その仕組みをかんたんに言うと、大気中(空気中)のCO2(二酸化炭素)の量が増えることで、地球上に熱がこもりやすくなります。そのために気温の上昇や異常気象が起こります。原因は、この200年くらいの人間の活動によります。主に工業化のために、二酸化炭素や温暖化を進める物質が、大気中に増えたのです。
したがって、大気中の二酸化炭素をあまり増やさず(再生エネルギーや電気自動車(EV)など)、むしろ減らす(森林保全や藻の育成などにより)ことが「気候変動対策」です。
世界は30年くらい、気候変動に対策してきた
「気候変動」は実は、最近知られるようになったわけではなく、ヨーロッパやアメリカを中心に、長く研究の歴史があります。日本でも「温暖化」「地球温暖化」という言葉は、20年以上前からありましたし、話題になってきました。
世界でも、科学にもとづいた確かな話として、30年くらい前から「気候変動」は注目され、「地球全体があやうくなる」と言われてきました。特にリーマン・ショック(2008年のアメリカ発の金融危機)のあとは、「強欲な資本主義」を見直す動きが広まった時期でした。それにともなって、気候変動対策やサステナビリティ(持続可能性。SDGsと同じような意味)がビジネスの世界でも注目され、事業に変化が出てきました。
しかし、日本では主にエリート層の無知と無関心、メディアや政府、自治体の怠慢のために、対応が遅れました。
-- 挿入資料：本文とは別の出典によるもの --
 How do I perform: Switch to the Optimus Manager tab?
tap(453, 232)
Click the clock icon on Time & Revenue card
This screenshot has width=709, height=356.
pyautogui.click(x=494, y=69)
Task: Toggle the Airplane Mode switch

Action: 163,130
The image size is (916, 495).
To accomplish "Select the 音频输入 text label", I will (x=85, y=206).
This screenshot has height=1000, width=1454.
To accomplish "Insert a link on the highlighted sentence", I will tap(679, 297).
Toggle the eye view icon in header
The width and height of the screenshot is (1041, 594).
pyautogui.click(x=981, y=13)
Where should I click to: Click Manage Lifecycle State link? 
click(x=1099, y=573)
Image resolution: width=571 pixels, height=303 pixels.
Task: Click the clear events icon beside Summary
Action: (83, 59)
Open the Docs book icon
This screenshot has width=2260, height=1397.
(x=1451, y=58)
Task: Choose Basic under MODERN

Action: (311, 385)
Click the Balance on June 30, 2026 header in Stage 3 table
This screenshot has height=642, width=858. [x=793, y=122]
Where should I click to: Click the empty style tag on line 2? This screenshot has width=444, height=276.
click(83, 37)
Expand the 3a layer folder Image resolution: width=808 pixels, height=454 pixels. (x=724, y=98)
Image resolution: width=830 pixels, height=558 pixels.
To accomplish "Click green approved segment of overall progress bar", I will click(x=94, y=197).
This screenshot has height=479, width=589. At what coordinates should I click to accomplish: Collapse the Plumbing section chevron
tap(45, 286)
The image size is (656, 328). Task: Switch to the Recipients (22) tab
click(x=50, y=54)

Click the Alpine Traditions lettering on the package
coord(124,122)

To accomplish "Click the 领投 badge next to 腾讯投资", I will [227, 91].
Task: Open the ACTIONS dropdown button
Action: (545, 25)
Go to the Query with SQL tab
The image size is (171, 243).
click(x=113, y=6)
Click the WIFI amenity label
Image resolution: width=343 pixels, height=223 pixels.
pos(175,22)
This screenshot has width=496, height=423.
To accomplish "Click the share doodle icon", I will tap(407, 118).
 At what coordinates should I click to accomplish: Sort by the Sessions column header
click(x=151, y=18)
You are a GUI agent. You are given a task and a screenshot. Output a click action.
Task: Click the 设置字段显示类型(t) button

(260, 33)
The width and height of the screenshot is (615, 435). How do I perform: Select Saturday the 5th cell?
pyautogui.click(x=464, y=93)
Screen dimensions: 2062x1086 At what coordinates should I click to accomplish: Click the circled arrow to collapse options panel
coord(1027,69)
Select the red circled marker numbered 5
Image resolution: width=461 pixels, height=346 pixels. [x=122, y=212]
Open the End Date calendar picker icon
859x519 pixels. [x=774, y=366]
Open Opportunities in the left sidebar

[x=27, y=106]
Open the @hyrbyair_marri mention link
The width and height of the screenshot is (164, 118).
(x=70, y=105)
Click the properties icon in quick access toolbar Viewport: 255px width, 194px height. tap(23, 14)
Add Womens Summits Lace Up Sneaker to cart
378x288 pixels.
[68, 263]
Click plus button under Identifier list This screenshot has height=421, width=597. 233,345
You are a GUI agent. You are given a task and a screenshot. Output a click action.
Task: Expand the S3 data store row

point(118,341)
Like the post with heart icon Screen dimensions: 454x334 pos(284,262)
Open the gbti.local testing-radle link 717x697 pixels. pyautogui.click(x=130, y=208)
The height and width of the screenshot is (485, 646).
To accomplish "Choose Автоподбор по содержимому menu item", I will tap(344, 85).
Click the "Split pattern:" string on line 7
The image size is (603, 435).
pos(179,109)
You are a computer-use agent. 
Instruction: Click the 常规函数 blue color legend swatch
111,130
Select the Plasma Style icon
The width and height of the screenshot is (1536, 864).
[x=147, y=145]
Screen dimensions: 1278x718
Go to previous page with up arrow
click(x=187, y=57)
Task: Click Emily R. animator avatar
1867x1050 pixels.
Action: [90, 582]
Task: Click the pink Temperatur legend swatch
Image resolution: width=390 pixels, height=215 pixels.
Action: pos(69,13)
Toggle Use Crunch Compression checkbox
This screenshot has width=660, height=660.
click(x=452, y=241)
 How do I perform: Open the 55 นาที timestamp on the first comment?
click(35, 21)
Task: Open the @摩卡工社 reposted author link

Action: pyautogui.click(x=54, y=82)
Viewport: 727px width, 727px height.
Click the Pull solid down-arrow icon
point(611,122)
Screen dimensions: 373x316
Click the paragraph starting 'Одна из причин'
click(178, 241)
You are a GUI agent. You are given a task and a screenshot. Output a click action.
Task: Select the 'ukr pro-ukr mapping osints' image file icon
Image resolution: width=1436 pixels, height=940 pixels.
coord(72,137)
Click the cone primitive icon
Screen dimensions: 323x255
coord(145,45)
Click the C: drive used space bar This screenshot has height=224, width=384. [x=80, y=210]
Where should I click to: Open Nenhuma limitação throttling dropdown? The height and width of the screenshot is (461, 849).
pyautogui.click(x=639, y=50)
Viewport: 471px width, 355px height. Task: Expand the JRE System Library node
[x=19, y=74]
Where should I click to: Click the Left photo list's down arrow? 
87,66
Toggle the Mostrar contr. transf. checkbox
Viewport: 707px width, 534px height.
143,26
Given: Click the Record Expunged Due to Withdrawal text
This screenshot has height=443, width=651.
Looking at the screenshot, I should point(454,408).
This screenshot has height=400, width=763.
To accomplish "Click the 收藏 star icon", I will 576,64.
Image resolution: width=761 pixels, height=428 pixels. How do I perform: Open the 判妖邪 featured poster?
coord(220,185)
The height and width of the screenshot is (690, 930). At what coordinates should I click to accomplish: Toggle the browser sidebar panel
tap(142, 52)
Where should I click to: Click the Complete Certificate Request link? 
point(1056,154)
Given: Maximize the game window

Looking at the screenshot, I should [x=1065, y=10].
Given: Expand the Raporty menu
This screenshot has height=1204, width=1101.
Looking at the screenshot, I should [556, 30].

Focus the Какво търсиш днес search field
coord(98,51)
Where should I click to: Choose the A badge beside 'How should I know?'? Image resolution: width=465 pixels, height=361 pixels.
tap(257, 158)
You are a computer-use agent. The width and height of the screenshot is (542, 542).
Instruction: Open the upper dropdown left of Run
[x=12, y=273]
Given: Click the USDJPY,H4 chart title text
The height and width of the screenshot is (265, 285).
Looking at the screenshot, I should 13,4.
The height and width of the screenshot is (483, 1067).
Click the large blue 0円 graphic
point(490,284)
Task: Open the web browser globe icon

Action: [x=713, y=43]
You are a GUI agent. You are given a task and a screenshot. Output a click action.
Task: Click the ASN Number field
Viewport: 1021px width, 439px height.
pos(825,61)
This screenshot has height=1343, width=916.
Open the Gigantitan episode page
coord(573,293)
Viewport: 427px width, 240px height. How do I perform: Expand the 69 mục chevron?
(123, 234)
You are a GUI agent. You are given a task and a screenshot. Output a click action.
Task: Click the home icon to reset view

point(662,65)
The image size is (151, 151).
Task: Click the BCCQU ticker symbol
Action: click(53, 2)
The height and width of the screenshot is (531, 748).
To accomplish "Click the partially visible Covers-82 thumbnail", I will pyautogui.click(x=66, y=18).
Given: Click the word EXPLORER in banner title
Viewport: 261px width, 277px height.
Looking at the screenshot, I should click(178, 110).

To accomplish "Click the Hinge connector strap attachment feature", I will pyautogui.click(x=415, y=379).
本来は、報道や発信がもっと広くなされ、継続されるべきでした。
* ただし、大手新聞、雑誌、本、専門家やさまざまな団体をふくめ、情報や発信がなかったわけではありません。ゼロかヒャクかではないので、ご注意ください。
今、現実を知り、地球や社会を保ち、良好な状態を作るために、気候変動や地球温暖化について学べる記事を10紹介します。
基本の知識
まずは、エシカルSTORY(このサイト)より。気候変動の基本を解説した記事です。科学的な背景や歴史にもふれています。
世界の対応
世界で進む「環境」重視の資本主義とは、どんなものかを紹介しています。それは「サステナビリティ」(持続可能性)や「ネイチャーポジティブ」(自然に良い)という言葉で知られています。
日本の動き
日本でも、「気候変動に対策しよう」という動きは拡大し、広まってきました。それは「気候変動イニシアティブ」という同盟としてまとまっています。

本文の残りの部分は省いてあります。